PRIMEIRAS IMPRESSÕES SOBRE A DECISÃO PROFERIDA EM SEDE DE ED: TEMA 1.102/STF

Como já se viu, foi liberado o voto do Ministro Alexandre de Morais no julgamento do ED ...na questão da revisão da vida toda. Ainda não li nenhum comentário sobre ...e nem quero. Não por ora. Quero deixar o texto me dizer algo de novo. Quero falar sobre o que li e não ver o que falam sobre o voto.

(...)

Pronto. À luz do binômio pedido/julgamento, devemos começar pelo pedido de modulação de efeitos da decisão pelo INSS:

a) revisão de benefícios previdenciários já extintos;

b) rescisão das decisões transitadas em julgado que, à luz da jurisprudência dominante, negaram o direito à revisão; e

c) revisão e pagamento de parcelas de benefícios quitadas à luz e ao tempo do entendimento então vigente, vedando-se por consequência o pagamento de diferenças anteriores a anteriores a 13.04.2023 (data de publicação do acórdão do Tema 1.102/STF).
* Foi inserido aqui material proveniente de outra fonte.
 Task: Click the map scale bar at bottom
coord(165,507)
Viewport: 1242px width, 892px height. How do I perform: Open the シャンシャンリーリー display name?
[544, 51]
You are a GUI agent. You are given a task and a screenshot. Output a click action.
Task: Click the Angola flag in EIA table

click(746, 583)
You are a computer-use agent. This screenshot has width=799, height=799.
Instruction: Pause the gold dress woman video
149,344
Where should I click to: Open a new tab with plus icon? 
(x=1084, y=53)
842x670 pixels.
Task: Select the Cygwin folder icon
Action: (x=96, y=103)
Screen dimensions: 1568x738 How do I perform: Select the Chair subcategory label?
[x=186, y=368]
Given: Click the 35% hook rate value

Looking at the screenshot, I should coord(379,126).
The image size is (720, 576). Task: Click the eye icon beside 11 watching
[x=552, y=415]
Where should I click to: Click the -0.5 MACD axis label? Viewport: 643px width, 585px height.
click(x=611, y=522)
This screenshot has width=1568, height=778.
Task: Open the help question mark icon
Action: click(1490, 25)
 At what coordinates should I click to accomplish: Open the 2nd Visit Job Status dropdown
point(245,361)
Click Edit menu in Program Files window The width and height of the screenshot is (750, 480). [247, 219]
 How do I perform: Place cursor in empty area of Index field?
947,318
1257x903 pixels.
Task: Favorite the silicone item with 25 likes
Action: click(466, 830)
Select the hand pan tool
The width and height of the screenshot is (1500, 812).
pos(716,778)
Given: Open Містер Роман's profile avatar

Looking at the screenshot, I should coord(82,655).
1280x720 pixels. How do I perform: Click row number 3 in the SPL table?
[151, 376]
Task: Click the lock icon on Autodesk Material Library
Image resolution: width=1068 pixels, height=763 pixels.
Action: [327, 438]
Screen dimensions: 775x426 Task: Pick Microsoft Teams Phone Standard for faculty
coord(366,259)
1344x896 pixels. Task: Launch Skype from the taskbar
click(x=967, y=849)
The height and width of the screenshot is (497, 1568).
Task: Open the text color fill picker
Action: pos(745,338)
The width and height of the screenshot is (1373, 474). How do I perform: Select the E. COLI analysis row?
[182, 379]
Em resposta, o Ministro acolheu os embargos, para excluir do entendimento fixado no Tema 1102:

(a) a revisão de benefícios previdenciários já extintos;

(b) a revisão retroativa de parcelas de benefícios já pagas e quitadas por força de decisão já transitada em julgado; aplicam-se às próximas parcelas a cláusula rebus sic stantibus , para que sejam corrigidas observando-se a tese fixada neste leading case, a partir da data do julgamento do mérito (1º/12/2022).

De cara, ou por exclusão, não foi acolhido o pedido para excluir a rescisão das decisões transitadas em julgado (alínea “b” dos pedidos do INSS). Isso significa que caberá ação rescisória contra decisões de improcedência que já transitaram em julgado. Se antes do ED a retroatividade da decisão paradigma poderia encontrar limites numa possível modulação de efeitos, agora temos a certeza de que o único limite (para a ação rescisória) é o prazo decadencial – de dois anos a contar do trânsito em julgado da última decisão proferida no processo primitivo (discordo dessa orientação).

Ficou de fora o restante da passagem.